2025/10/07 13:07:35 INFO dspy.teleprompt.gepa.gepa: Iteration 7: Selected program 1 score: 0.0
Average Metric: 1.00 / 3 (33.3%): ...
2025/10/07 13:07:35 INFO dspy.evaluate.evaluate: Average Metric: 1.0 / 3 (33.3%)
2025/10/07 13:07:35 INFO dspy.teleprompt.gepa.gepa: Iteration 7: Proposed new text for pipeline.extractor.extract.predict: The assistant's task is to extract structured entities ...
...
2025/10/07 13:07:35 INFO dspy.evaluate.evaluate: Average Metric: 3.0 / 3 (100.0%)
2025/10/07 13:07:35 INFO dspy.teleprompt.gepa.gepa: Iteration 7: Linear pareto front program index: 2
2025/10/07 13:07:35 INFO dspy.teleprompt.gepa.gepa: Iteration 8: All subsample scores perfect.

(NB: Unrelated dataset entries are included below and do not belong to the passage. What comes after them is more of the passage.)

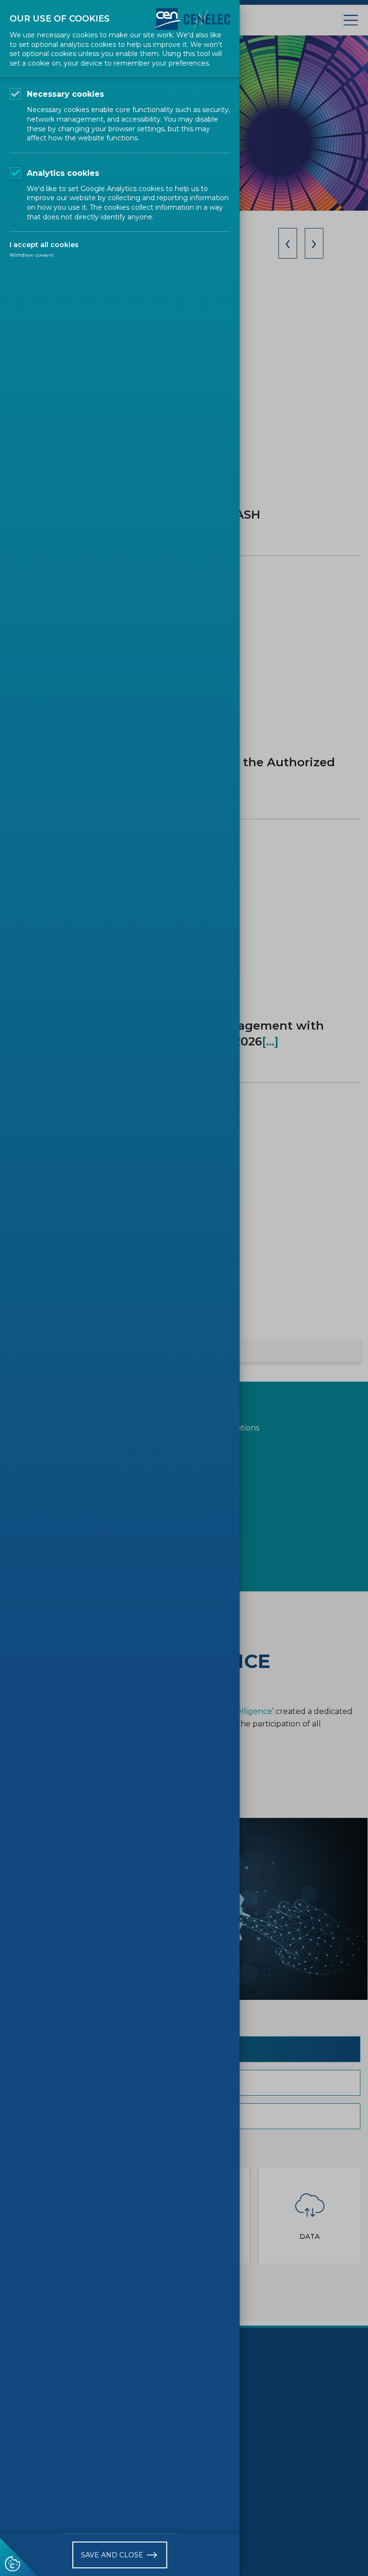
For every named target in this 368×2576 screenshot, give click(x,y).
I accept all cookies (44, 244)
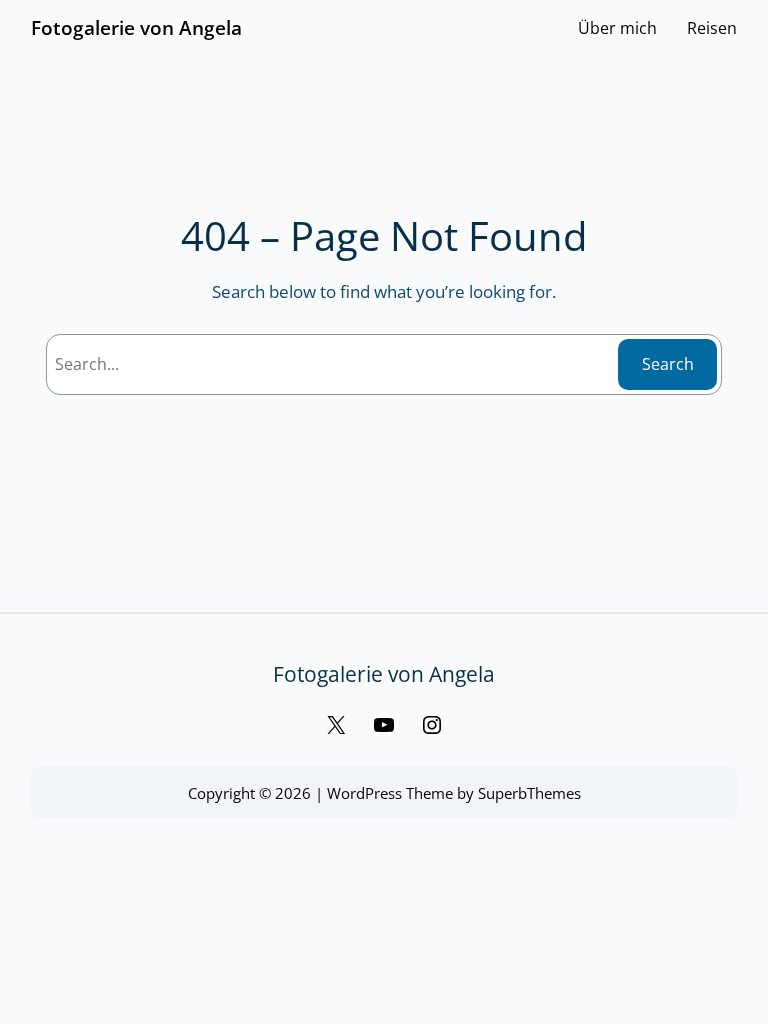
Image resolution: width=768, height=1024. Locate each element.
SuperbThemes (529, 793)
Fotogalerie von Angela (136, 28)
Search (668, 364)
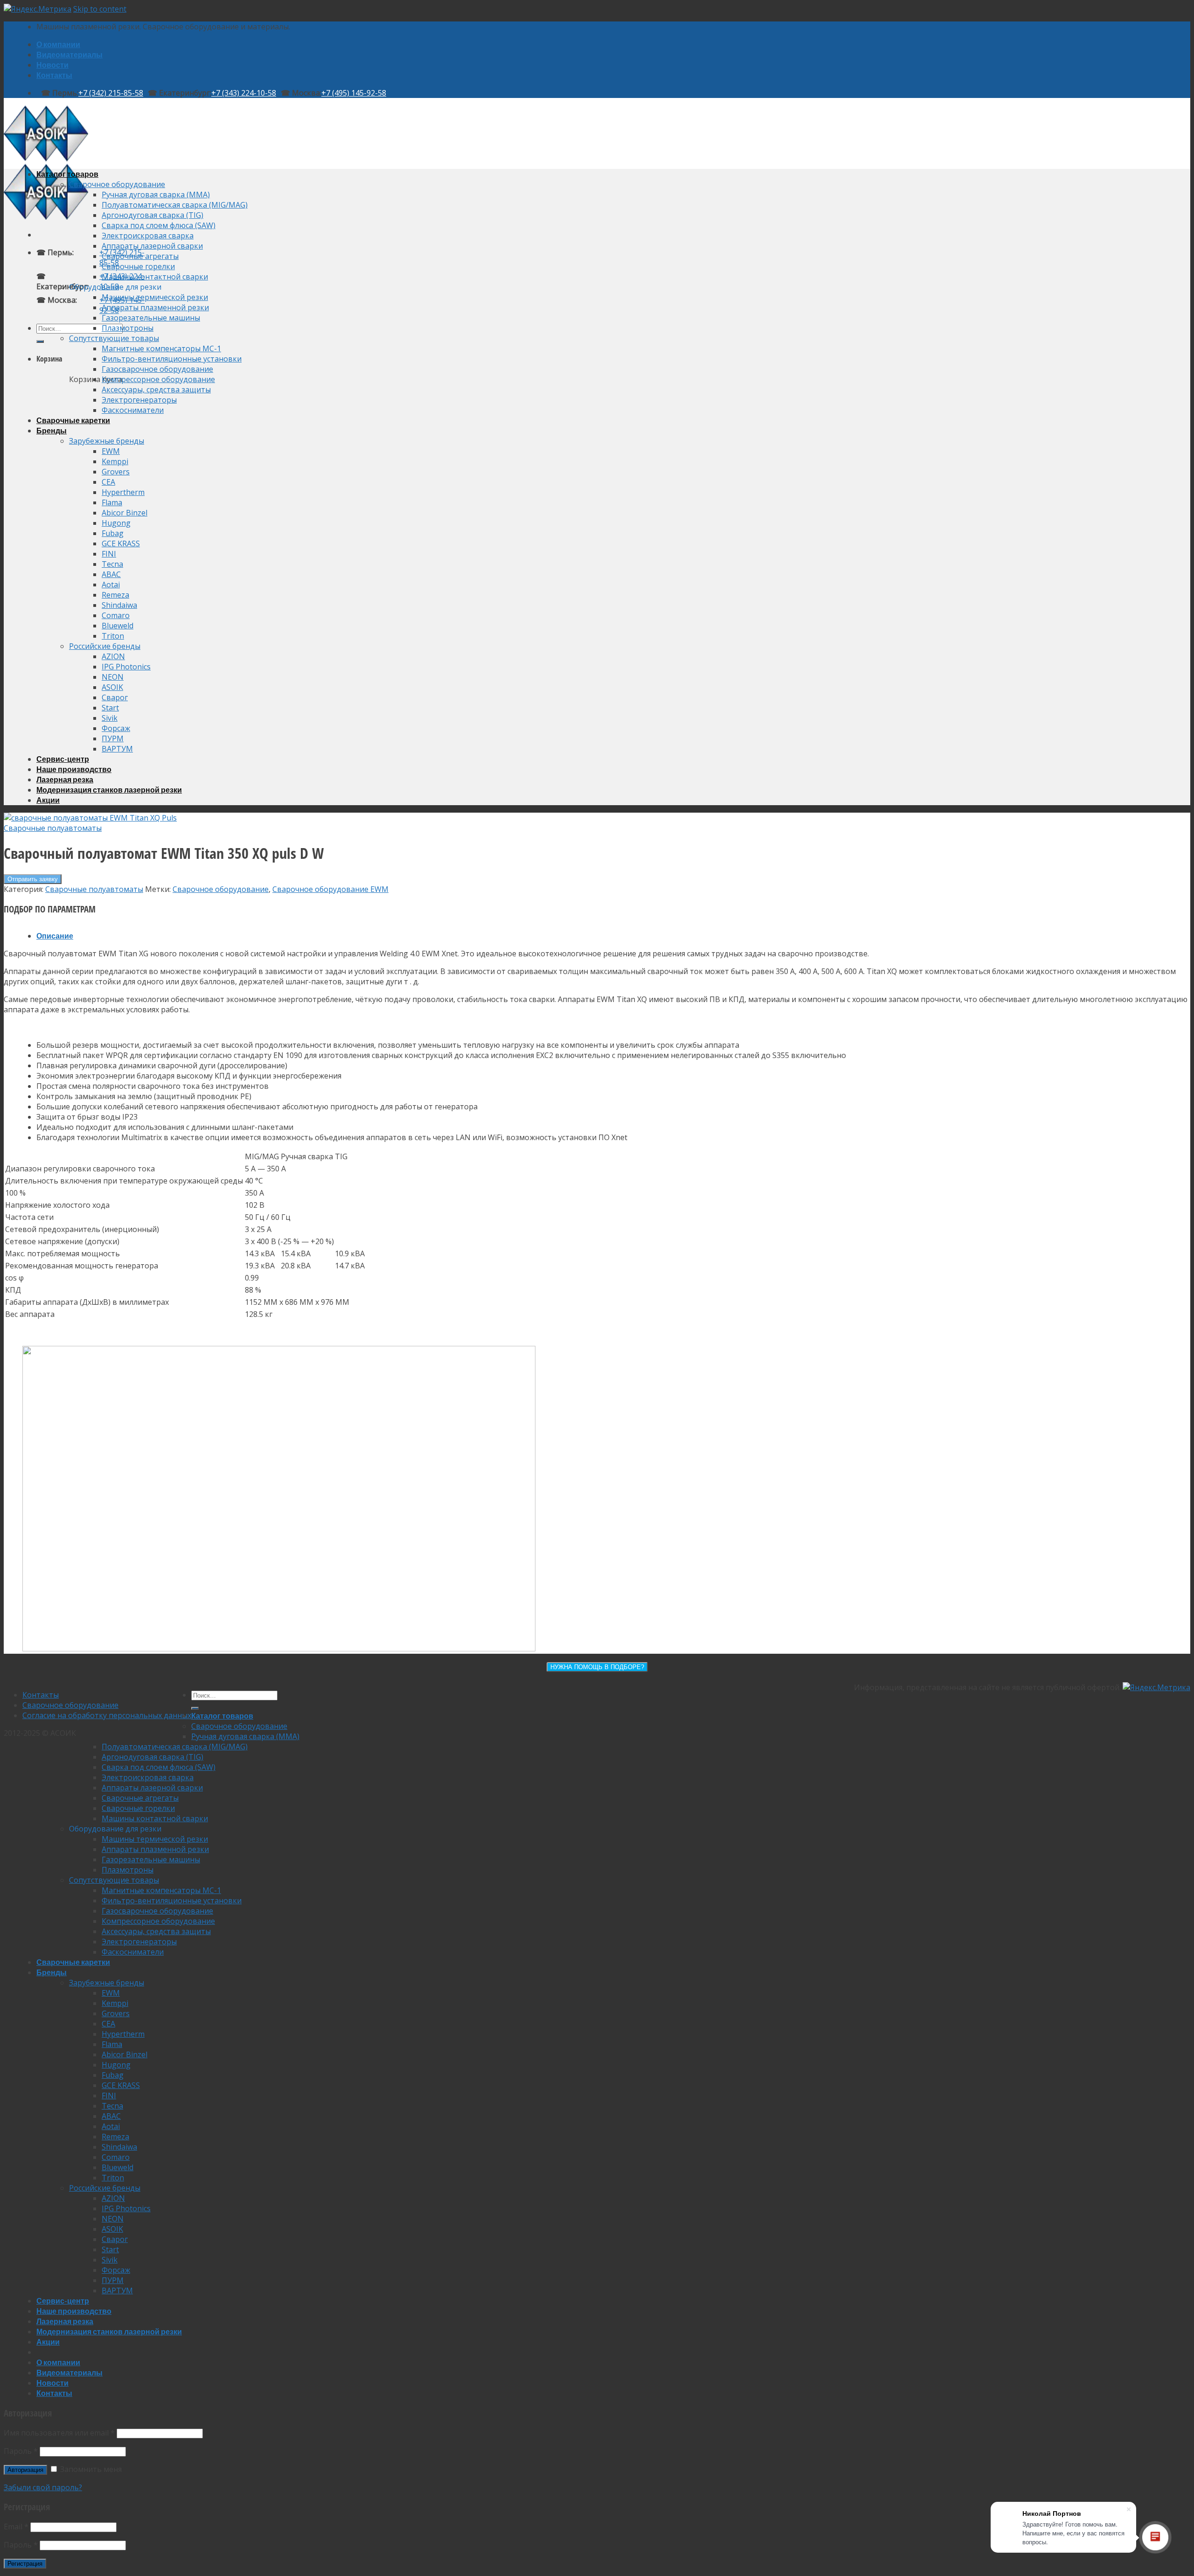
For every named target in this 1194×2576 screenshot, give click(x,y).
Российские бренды (104, 646)
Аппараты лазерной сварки (152, 246)
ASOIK (112, 687)
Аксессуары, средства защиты (156, 389)
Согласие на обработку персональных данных (106, 1715)
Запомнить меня (90, 2469)
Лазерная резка (64, 779)
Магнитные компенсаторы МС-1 (161, 348)
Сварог (115, 697)
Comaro (116, 615)
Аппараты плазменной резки (155, 307)
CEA (108, 482)
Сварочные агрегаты (140, 256)
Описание (54, 935)
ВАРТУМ (117, 749)
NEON (113, 677)
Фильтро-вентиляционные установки (172, 359)
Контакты (54, 74)
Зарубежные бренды (106, 441)
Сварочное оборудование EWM (330, 889)
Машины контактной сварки (155, 277)
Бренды (51, 430)
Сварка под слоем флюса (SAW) (158, 225)
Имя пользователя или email (59, 2433)
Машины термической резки (155, 297)
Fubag (113, 533)
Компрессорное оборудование (158, 379)
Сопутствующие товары (114, 338)
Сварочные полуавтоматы (53, 828)
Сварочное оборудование (117, 184)
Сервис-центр (62, 758)
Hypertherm (123, 492)
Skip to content (99, 9)
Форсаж (116, 728)
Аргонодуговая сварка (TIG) (152, 215)
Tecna (112, 564)
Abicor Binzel (124, 513)
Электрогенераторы (139, 400)
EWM (111, 451)
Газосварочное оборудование (157, 369)
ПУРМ (113, 738)
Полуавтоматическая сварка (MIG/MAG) (175, 205)
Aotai (111, 584)
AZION (113, 656)
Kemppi (115, 461)
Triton (113, 636)
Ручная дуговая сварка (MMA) (156, 194)
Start (110, 708)
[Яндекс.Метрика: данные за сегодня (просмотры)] (1156, 1687)
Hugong (116, 523)
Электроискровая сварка (148, 235)
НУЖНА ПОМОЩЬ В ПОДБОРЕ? (597, 1667)
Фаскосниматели (133, 410)
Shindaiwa (119, 605)
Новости (52, 64)
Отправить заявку (32, 879)
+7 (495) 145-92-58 (353, 93)
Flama (112, 502)
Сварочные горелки (138, 266)
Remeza (115, 595)
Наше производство (73, 769)
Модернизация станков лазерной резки (109, 789)
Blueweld (117, 625)
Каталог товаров (67, 173)
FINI (109, 554)
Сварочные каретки (73, 420)
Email (16, 2526)
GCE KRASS (121, 543)
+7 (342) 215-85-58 (110, 93)
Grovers (116, 471)
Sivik (110, 718)
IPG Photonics (126, 666)
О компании (58, 44)
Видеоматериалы (69, 54)
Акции (48, 799)
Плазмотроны (127, 328)
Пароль (21, 2451)
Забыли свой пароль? (43, 2487)
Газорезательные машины (151, 318)
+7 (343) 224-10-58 (243, 93)
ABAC (111, 574)
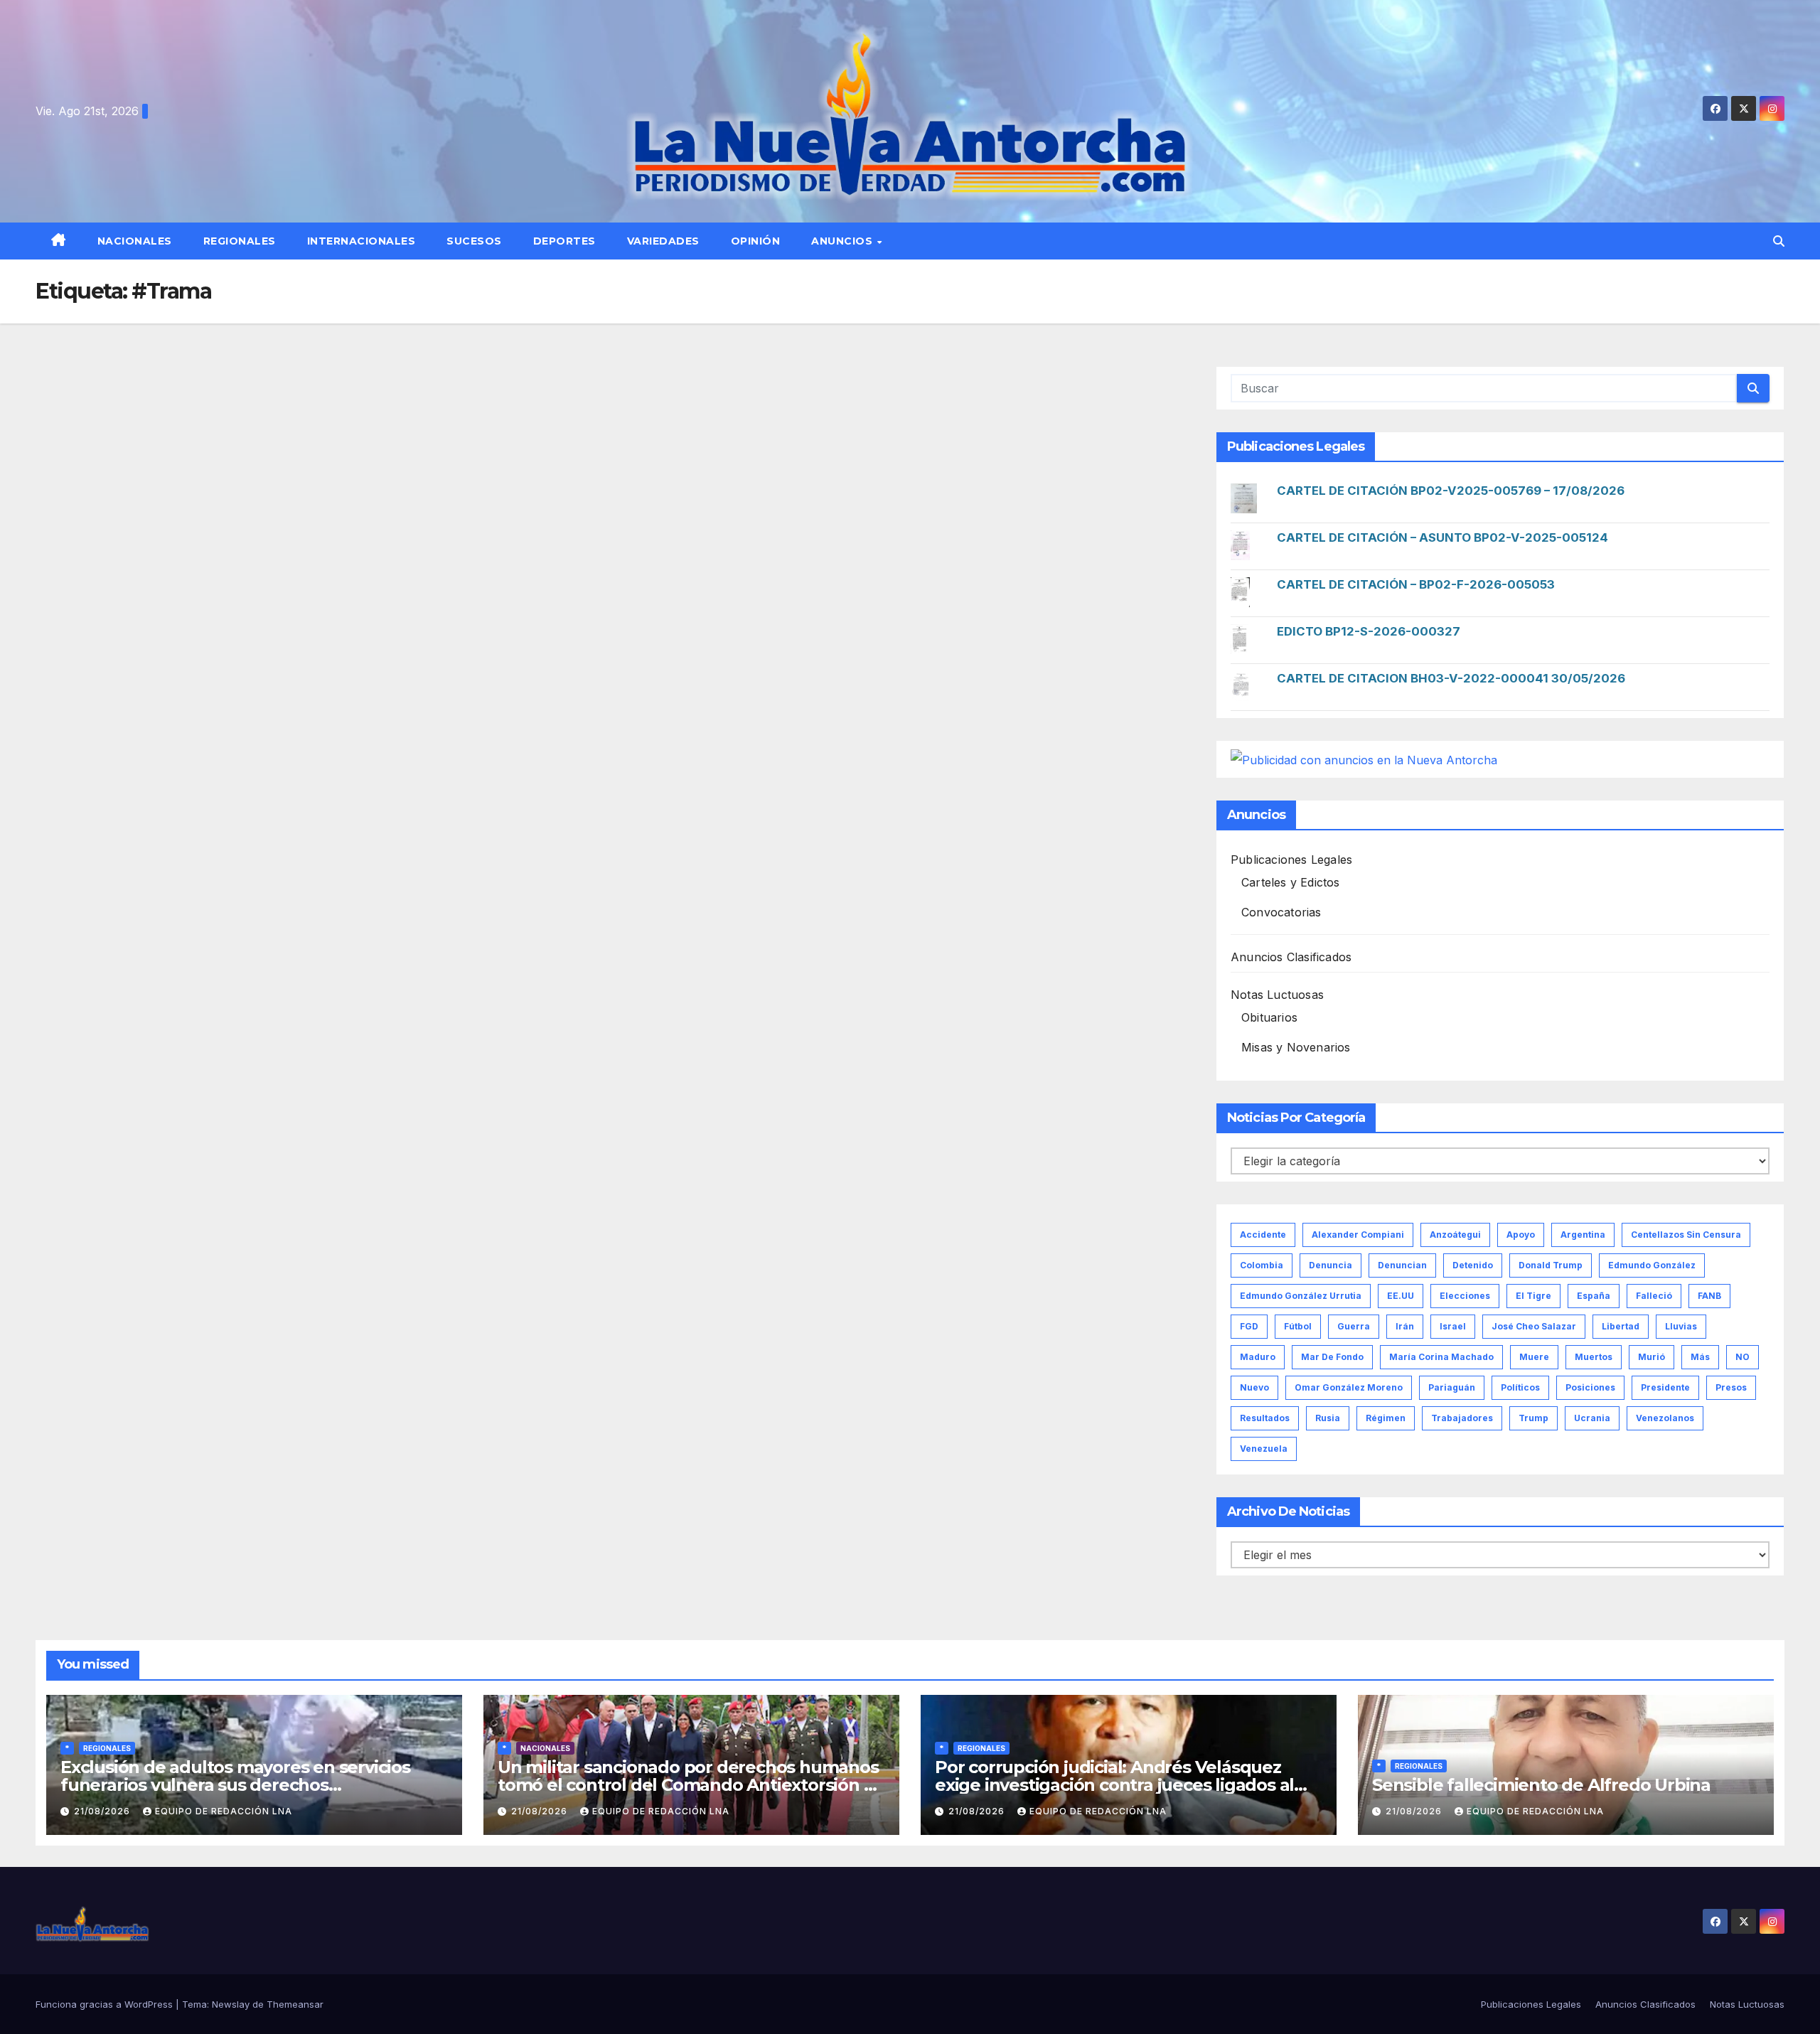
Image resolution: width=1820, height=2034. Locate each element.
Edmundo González (1652, 1265)
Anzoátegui (1455, 1234)
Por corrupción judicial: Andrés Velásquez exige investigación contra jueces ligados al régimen (1114, 1785)
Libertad (1620, 1326)
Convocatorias (1281, 912)
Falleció (1654, 1295)
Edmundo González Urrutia (1300, 1295)
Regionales (239, 241)
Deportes (564, 241)
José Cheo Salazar (1534, 1326)
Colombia (1261, 1265)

Skipping.
...

Here’s what to look for:

  • Iteration 7 still evaluates to 33 % accuracy, but GEPA proposes a rewritten instruction that enforces schema discipline (reasoning/JSON/sources headers, required fields, exact offsets).
  • Immediately after, the validation log flips to 3.0 / 3 (100.0%), proving the new instruction fixes all held-out examples.
  • Subsequent iterations skip mutation because every validation subsample is already perfect—GEPA settles on program index 2, the best candidate on both train and validation sets.
  • You have ground truth labels and want the optimizer to explain misses.
  • Your baseline extractions fail to parse or miss critical fields.
  • You can afford a second, stronger model to act as the reflective critic.

If you’re already near your target accuracy or only need quick heuristics, MIPROv2 remains faster. GEPA shines when insight and quality trump raw speed.

  • Keep reflections verbose: Set max_tokens ≥ 32 k on the reflection LM so it can quote failures and propose concrete fixes.
  • Balance cost and quality: Use a light, inexpensive model for extraction and a stronger model for reflection. This mirrors the Gemini Flash Lite → Flash pairing from the example.
  • Inspect feedback: With track_stats=True, GEPA stores reflection notes so you can audit what changed between iterations.
  • Rerun evaluation: Always call extractor.evaluate(...) after optimization to confirm gains on your own validation data.

GEPA turns reflective prompt evolution into a turnkey upgrade path: run the example once, adapt it to your schema, and keep the stronger reflection model handy for the toughest extraction challenges.